As the answer, give a copy of each line below that includes the word "Feed".

_ _ _ _ _ _ _

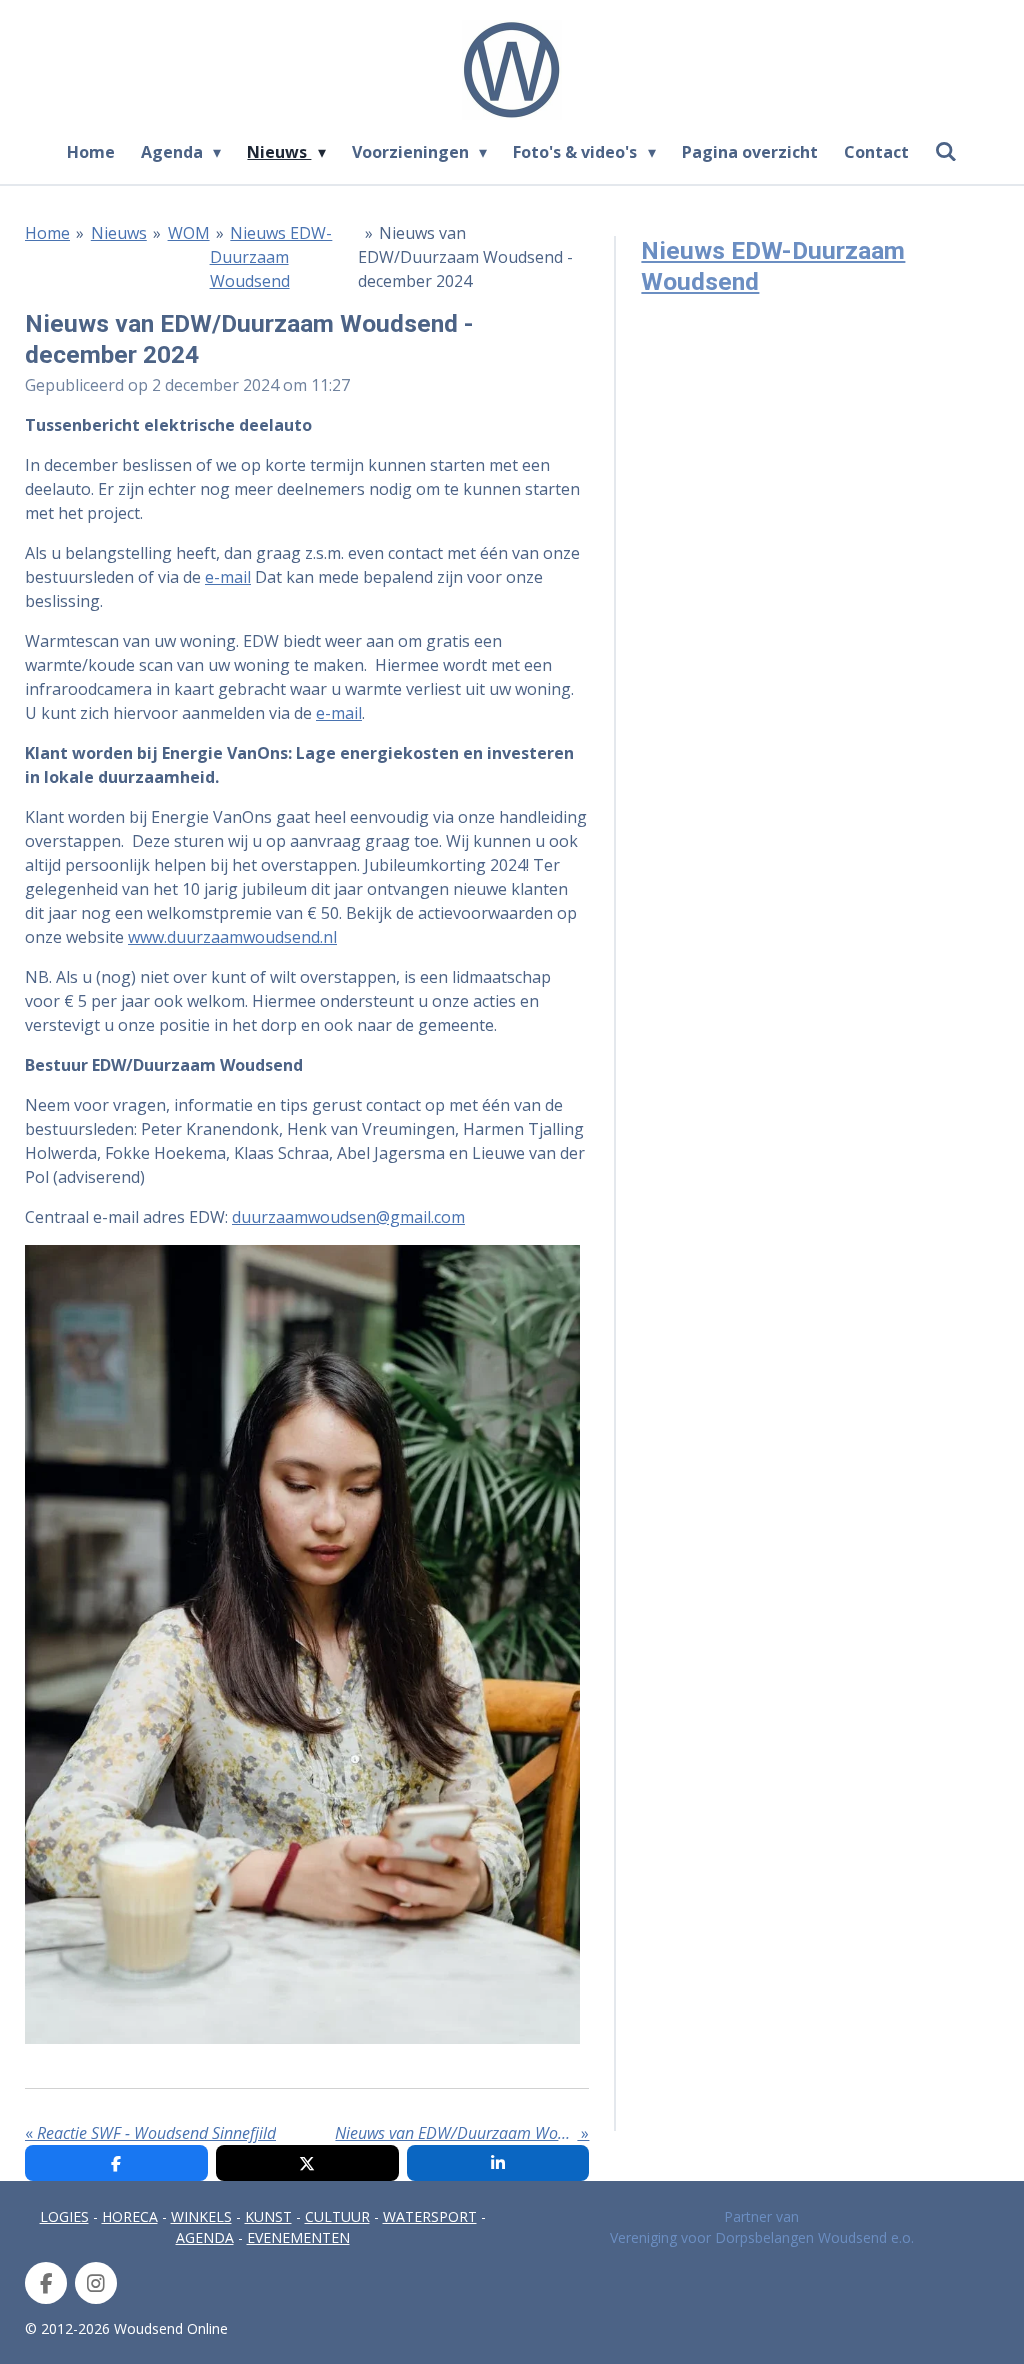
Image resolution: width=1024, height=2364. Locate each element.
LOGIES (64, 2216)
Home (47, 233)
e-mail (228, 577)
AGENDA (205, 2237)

_ _ _ _ _ _ _

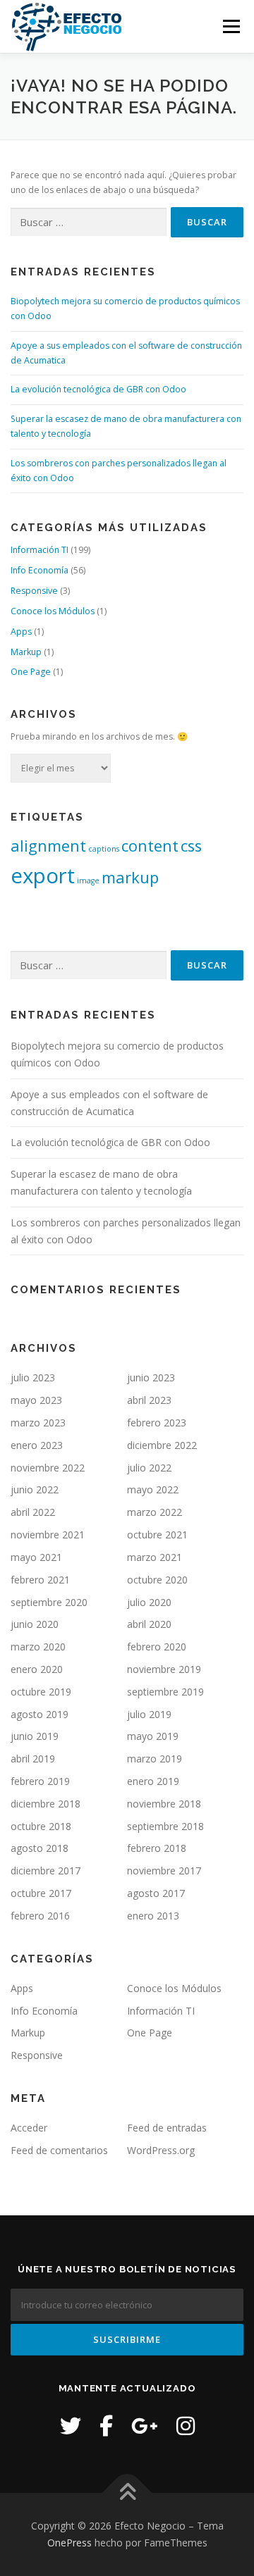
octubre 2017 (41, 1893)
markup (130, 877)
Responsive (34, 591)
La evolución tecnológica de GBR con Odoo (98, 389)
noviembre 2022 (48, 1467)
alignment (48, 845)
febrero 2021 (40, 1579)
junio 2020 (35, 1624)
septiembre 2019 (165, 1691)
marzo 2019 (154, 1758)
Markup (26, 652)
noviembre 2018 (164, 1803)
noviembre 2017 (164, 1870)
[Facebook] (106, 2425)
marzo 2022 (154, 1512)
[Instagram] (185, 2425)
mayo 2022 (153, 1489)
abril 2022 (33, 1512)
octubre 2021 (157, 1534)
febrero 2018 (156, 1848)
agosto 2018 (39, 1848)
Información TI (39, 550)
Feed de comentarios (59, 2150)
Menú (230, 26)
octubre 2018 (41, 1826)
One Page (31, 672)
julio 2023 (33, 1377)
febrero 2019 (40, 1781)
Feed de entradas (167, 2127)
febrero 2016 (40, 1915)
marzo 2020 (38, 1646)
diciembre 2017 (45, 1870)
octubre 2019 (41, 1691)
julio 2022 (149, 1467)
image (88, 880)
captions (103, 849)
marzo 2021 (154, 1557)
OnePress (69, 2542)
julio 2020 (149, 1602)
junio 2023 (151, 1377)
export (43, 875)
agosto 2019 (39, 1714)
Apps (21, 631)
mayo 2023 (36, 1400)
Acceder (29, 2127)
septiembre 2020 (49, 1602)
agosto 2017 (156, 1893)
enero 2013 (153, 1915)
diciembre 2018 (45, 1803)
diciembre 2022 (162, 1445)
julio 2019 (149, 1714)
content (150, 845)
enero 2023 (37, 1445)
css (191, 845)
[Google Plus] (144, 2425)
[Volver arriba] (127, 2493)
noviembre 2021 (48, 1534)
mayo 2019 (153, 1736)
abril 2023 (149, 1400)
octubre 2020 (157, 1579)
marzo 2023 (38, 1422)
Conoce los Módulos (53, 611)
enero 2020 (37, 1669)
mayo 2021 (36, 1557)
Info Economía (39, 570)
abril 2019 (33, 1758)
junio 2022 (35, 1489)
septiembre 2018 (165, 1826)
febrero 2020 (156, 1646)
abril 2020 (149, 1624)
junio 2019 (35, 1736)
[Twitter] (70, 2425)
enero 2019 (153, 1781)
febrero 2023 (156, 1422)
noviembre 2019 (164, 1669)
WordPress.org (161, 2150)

_ _ _ _ _ _ _

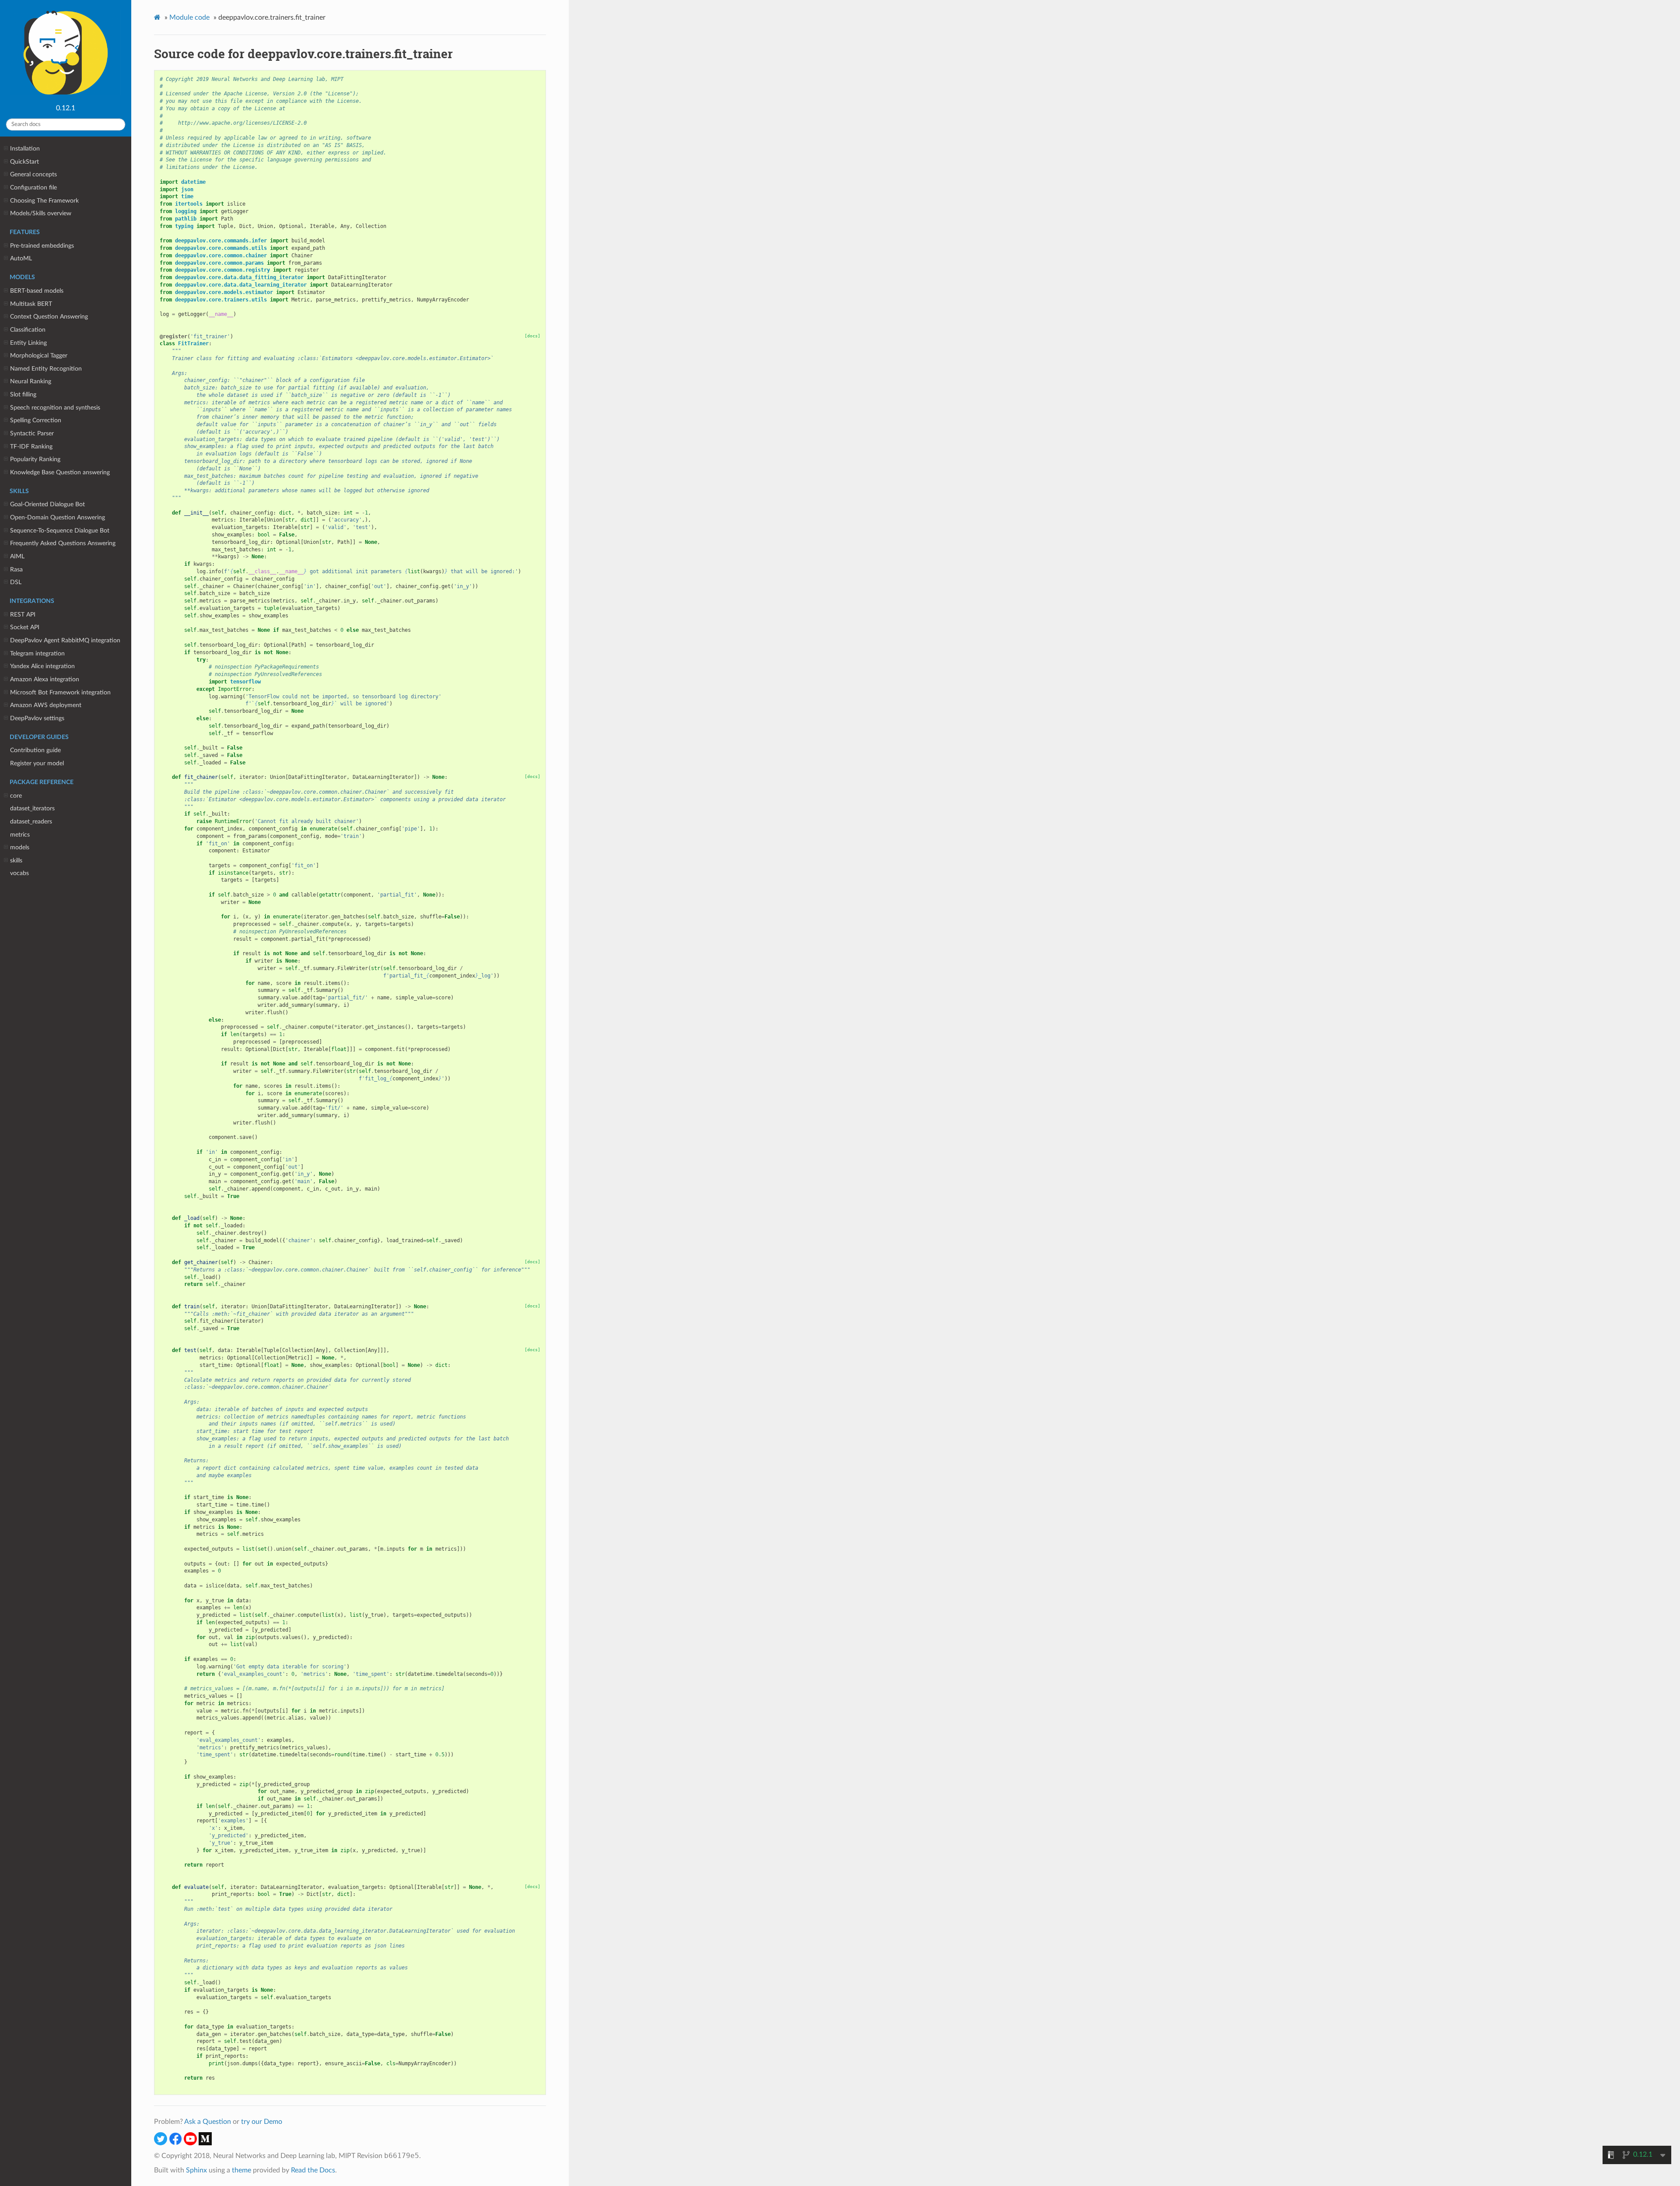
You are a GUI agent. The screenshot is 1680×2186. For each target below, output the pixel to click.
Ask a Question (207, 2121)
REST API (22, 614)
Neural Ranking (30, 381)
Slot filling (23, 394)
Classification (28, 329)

_ _ _ _ _ _ _

ANSWER SECTION »
Feed de comentarios (59, 2150)
Feed de entradas (167, 2127)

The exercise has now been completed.